Seit Google mit Chrome einen der schnellsten Browser anbieten konnte und Mozilla Firefox eine leistungsfähigere JavaScript-Engine bekommen hat, musste Microsoft bei der Entwicklung von Internet Explorer 8 nachziehen.
Bei den bisherigen Benchmark-Tests wurden die Browser immer einzeln auf ihre Fähigkeiten getestet, zum Beispiel in angepassten Tests, in denen nur die Leistungsfähigkeit JavaScript-Engine geprüft wurde oder die Geschwindigkeit, mit der HTML-Code gerendert wird.

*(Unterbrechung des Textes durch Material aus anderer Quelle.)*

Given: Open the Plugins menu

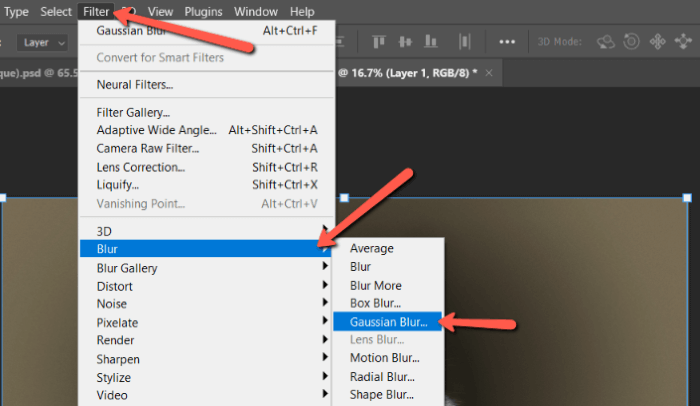Looking at the screenshot, I should [x=204, y=11].
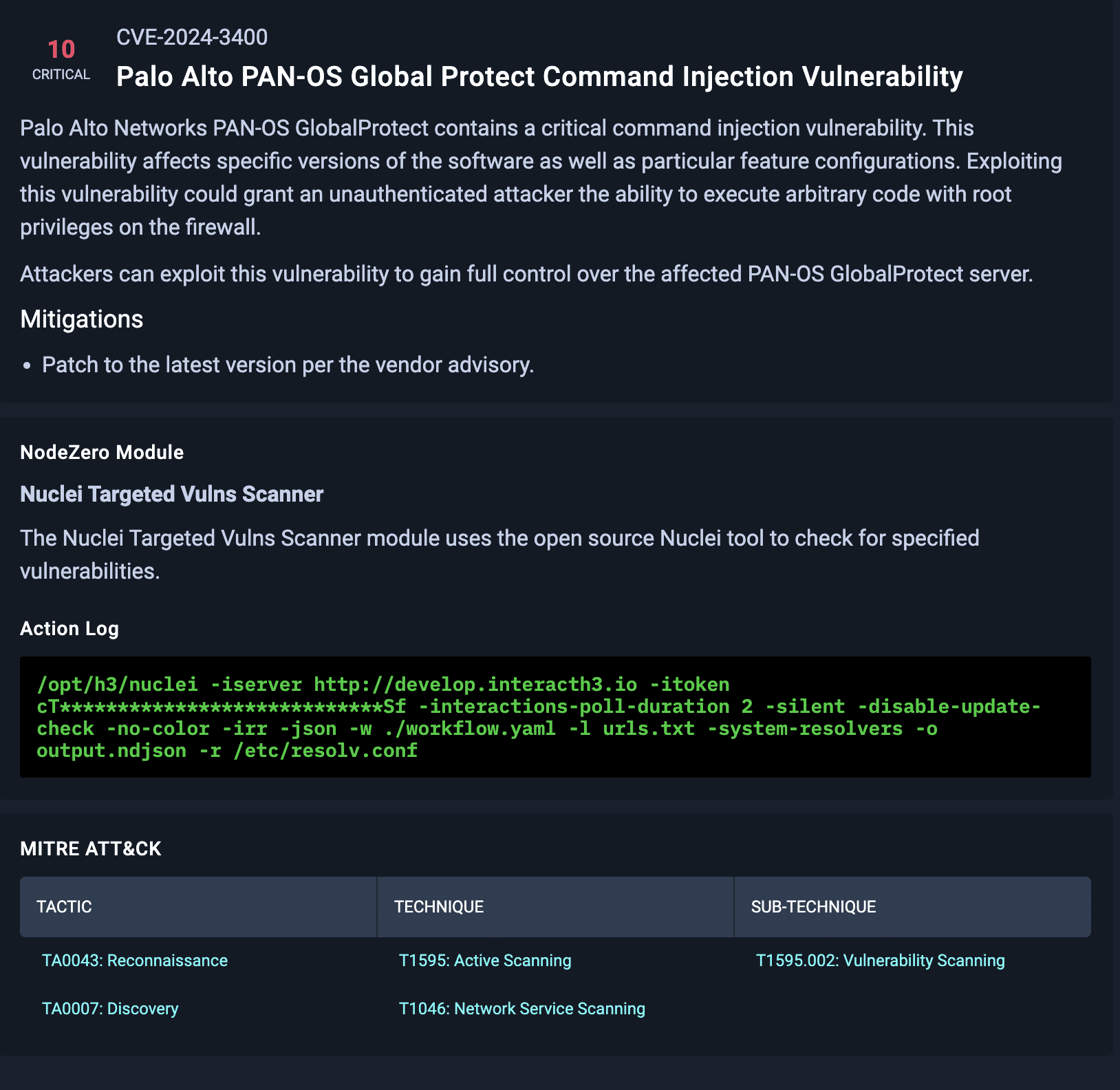Open the TA0007: Discovery tactic link
This screenshot has width=1120, height=1090.
click(110, 1009)
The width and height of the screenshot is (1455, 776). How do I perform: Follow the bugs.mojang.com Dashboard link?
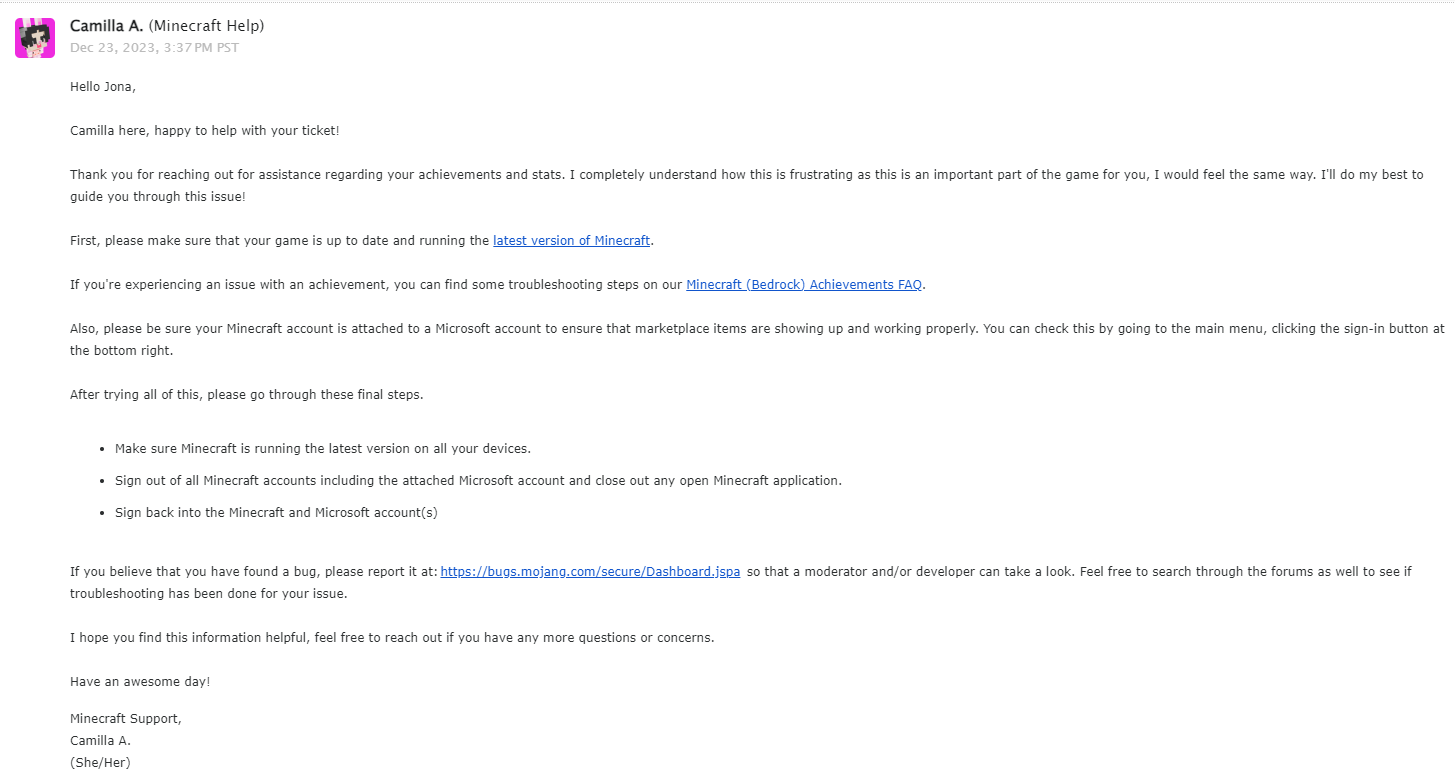[590, 572]
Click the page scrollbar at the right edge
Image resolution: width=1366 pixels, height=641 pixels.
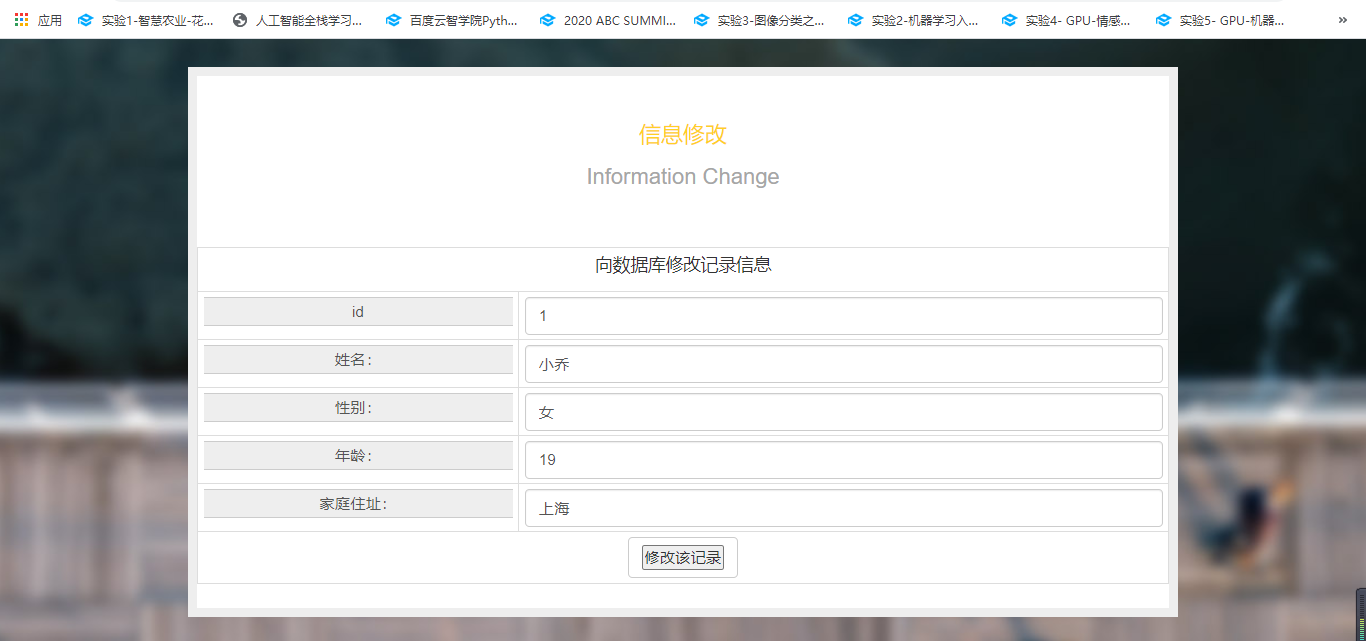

Microsoft hat jetzt einen eigenen Test durchgeführt, bei dem die Zeit, die zum Rendern der 25 meistbesuchten Websites nötig ist, gemessen wurde.
In dem Test konnten die Browser unter realen Bedingungen auf ihre Leistungsfähigkeit getestet werden, Fähigkeiten von JavaScript, HTML- und CSS-Rendering und dem Einbinden von (zwischengespeicherten) Grafiken wurden nicht mehr einzeln getestet:
Nach der Tabelle zeigt Internet Explorer mehr als die Hälfte der am meisten besuchten Websites am schnellsten an, Firefox ist der langsamste.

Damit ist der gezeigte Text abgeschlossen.